# Pirates of the Caribbean 5: Dead Men Tell No Tales - der erste Trailer ist da!



## SimonFistrich (3. Oktober 2016)

Jetzt ist Deine Meinung zu *Pirates of the Caribbean 5: Dead Men Tell No Tales - der erste Trailer ist da!* gefragt. 


                Bitte beachtet: Der Kommentarbereich wird gemäß der Forenregeln moderiert.

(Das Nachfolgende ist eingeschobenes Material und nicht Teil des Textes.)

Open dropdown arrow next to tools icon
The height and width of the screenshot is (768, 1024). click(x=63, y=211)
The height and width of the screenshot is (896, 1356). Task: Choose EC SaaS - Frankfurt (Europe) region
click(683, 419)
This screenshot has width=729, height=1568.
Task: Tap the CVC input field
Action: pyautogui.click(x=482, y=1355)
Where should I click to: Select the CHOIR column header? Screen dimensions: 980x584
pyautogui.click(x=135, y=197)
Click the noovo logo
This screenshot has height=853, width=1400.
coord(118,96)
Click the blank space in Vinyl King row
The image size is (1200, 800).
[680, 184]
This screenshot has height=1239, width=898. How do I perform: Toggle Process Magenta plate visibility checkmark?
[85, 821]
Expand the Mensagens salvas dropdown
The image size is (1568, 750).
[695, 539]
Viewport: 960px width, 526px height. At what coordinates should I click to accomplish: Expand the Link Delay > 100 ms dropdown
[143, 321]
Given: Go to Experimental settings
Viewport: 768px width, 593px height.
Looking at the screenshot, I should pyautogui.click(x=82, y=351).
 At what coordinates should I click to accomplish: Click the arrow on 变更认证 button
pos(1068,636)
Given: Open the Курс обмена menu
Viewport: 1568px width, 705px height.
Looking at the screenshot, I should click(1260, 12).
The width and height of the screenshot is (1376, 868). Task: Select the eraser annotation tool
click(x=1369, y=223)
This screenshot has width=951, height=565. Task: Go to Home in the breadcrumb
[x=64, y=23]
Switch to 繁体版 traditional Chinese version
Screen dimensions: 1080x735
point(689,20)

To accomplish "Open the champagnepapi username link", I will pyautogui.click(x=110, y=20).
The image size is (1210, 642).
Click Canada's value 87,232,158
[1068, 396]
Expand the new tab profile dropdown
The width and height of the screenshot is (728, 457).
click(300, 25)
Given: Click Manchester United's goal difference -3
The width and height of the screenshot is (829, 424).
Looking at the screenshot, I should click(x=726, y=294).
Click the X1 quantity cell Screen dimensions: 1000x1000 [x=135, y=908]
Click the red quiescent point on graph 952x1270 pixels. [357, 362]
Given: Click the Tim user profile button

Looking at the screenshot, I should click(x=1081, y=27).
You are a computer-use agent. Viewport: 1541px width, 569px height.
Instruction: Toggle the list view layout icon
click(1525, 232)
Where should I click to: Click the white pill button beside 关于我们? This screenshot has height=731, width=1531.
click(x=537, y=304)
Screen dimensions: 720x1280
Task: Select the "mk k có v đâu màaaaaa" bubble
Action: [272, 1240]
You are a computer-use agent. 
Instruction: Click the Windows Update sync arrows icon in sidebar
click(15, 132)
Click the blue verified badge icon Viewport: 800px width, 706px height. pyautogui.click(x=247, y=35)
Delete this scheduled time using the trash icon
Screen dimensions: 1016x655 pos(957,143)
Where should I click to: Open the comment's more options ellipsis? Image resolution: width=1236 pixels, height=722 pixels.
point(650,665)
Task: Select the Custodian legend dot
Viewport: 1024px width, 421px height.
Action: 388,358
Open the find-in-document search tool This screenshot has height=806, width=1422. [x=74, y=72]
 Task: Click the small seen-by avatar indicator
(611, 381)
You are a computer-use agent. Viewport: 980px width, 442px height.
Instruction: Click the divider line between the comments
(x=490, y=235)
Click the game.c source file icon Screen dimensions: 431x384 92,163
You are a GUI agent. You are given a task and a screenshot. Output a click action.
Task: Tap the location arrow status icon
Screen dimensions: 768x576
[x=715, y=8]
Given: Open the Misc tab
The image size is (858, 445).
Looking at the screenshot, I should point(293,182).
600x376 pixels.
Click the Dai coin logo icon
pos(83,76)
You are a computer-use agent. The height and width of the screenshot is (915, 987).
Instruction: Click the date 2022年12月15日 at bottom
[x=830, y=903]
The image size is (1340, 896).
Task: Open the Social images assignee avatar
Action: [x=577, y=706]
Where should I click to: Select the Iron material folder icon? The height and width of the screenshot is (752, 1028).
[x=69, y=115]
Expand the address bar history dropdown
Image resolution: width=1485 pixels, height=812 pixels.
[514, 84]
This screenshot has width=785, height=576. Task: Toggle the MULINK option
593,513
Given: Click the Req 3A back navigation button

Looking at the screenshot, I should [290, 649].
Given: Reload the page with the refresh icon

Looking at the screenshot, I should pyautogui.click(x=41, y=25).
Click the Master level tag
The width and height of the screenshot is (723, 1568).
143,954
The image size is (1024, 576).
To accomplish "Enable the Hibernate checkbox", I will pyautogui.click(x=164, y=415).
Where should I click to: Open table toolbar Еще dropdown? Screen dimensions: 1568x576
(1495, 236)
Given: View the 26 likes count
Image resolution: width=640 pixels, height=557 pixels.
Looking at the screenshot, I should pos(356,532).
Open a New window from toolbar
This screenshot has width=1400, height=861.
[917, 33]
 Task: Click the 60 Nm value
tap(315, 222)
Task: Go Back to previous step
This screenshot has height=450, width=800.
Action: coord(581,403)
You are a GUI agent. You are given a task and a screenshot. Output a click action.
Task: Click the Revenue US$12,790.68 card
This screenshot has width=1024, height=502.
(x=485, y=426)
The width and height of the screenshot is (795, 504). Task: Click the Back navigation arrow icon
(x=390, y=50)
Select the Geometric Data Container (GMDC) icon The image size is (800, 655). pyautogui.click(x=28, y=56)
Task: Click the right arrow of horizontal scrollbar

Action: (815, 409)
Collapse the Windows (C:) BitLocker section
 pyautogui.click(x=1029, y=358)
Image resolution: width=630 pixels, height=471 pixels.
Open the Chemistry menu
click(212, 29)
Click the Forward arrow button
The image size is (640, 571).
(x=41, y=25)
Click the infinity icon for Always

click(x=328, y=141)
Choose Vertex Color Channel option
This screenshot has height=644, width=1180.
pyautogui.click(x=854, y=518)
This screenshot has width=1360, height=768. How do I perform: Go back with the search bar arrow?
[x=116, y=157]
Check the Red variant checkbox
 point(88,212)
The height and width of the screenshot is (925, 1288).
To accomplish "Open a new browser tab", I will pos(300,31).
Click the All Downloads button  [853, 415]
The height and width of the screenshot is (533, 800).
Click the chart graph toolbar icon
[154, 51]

			Dieser Inhalt steht nur eingeloggten Mitgliedern zur Verfügung.
        

 Zum Artikel: Pirates of the Caribbean 5: Dead Men Tell No Tales - der erste Trailer ist da!


----------



## SergeantSchmidt (3. Oktober 2016)

Wow, die Special Effects für Salazar sehen ja mal cool aus


----------



## JohnCarpenter1 (3. Oktober 2016)

Johnny Depp hat wohl seine "Lebensrolle" gefunden...


----------



## Matthias Dammes (3. Oktober 2016)

Wurde der Film eigentlich umbenannt?
Sollte der nicht "Dead Men Tell No Tales" heißen?


----------



## sauerlandboy79 (3. Oktober 2016)

MatthiasDammes schrieb:


> Wurde der Film eigentlich umbenannt?
> Sollte der nicht "Dead Man Tell No Tales" heißen?


Nope. "Men". Plural. 

Gesendet von meinem 6070K mit Tapatalk


----------



## golani79 (3. Oktober 2016)

sauerlandboy79 schrieb:


> Nope. "Men". Plural.



Sicher, dass das nicht Women heißen müsste? xD


----------



## hawkytonk (3. Oktober 2016)

MatthiasDammes schrieb:


> Wurde der Film eigentlich umbenannt?
> Sollte der nicht "Dead Men Tell No Tales" heißen?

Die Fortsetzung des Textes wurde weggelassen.